True Castile soap dates to medieval Spain — pure olive oil saponified with lye. The trade-off for its legendary mildness is that fresh bars are soft, slow-tracing, and the lather is creamy rather than bubbly. Cure for at least 6 months for a hard, long-lasting bar. Many makers cure 9–12 months for the best texture. Don't rush this one.
Ingredients (1 kg batch)
| Ingredient | Amount |
|---|---|
Olive oil Olea Europaea (Olive) Fruit Oil | 1000.0 g (100%) |
NaOH (lye) | 128.6 g (99% purity) |
Distilled water | 380.0 g |
Open the recipe in the calculator to scale up or down by gram, ounce, kg, or pound.
Expected qualities
Step-by-step
- Soap at lower temperatures (32–38°C / 90–100°F). Olive can take a long time to trace at higher temps but also has a tendency to volcano if overheated.

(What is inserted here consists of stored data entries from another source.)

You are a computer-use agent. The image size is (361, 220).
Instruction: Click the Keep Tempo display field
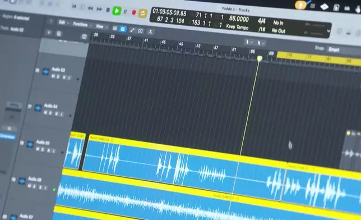point(237,27)
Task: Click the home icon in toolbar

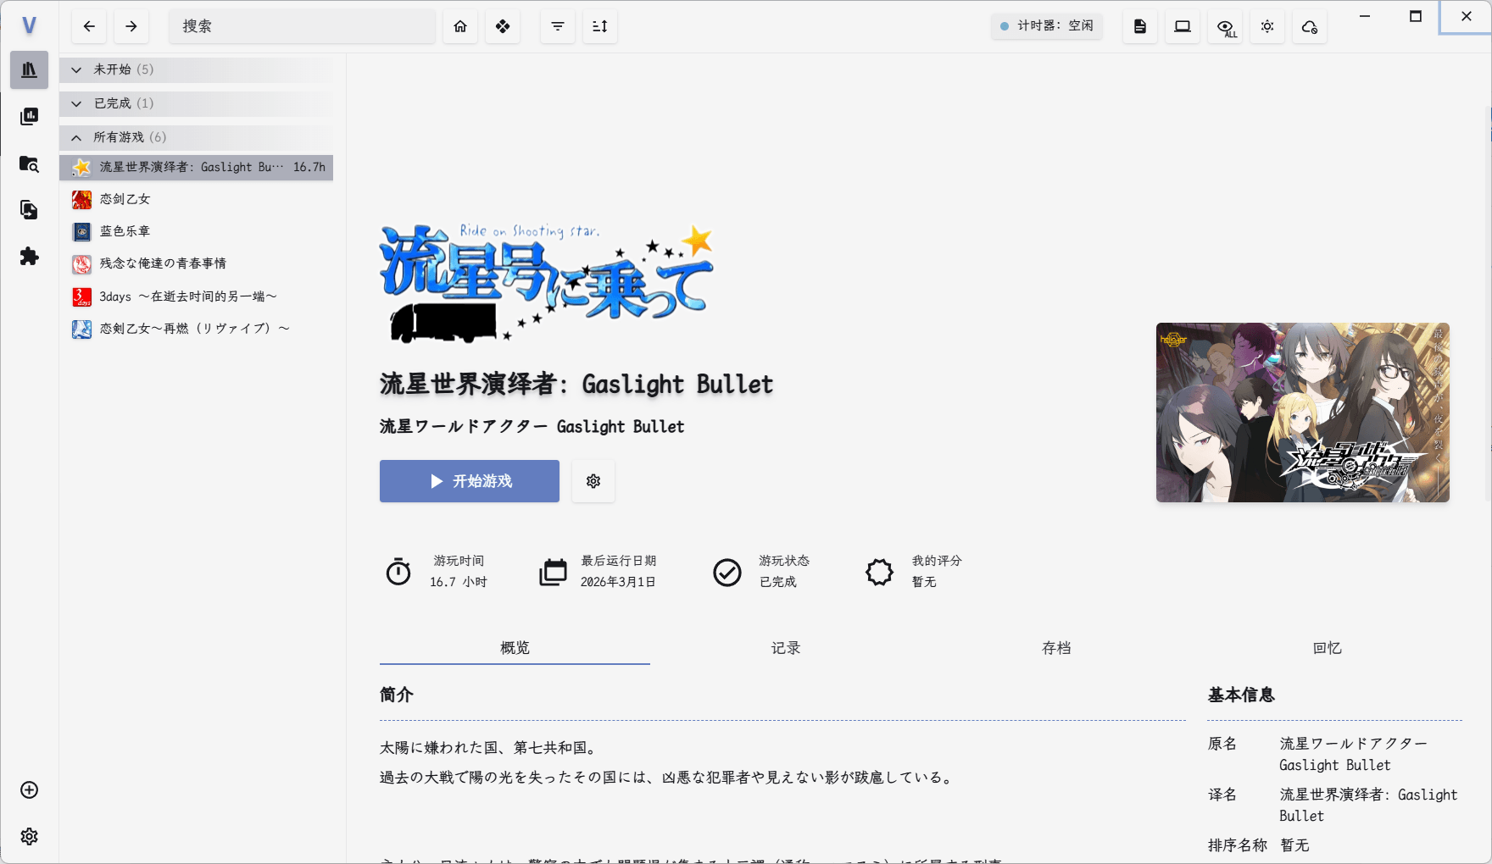Action: (460, 26)
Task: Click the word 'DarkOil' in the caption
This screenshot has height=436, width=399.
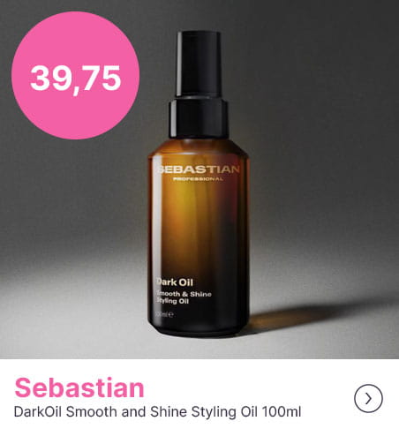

- Mix the lye-water and let it cool fully — patience is the whole game with Castile.
- Combine and stick-blend. Trace will be slow — 10–30 minutes is normal.
- Pour at light-to-medium trace into a lined mould.
- DO NOT insulate aggressively. Castile is prone to overheat and crack.
- Unmould carefully after 48–72 hours; the bar will still feel soft.
- Cut into thicker bars (more surface area = faster cure) and cure 6+ months.
Notes & troubleshooting
- Bars feel slimy in the first months — that's normal Castile behaviour, will go away with cure.
- If you want a similar feel with a faster cure, see the Bastille recipe.
- Use unflavoured olive oil pomace if your budget is tight; quality is similar for soap.
Calculator-flagged recipe notes
- Hardness score 17 is below the 29 range — bar may be soft.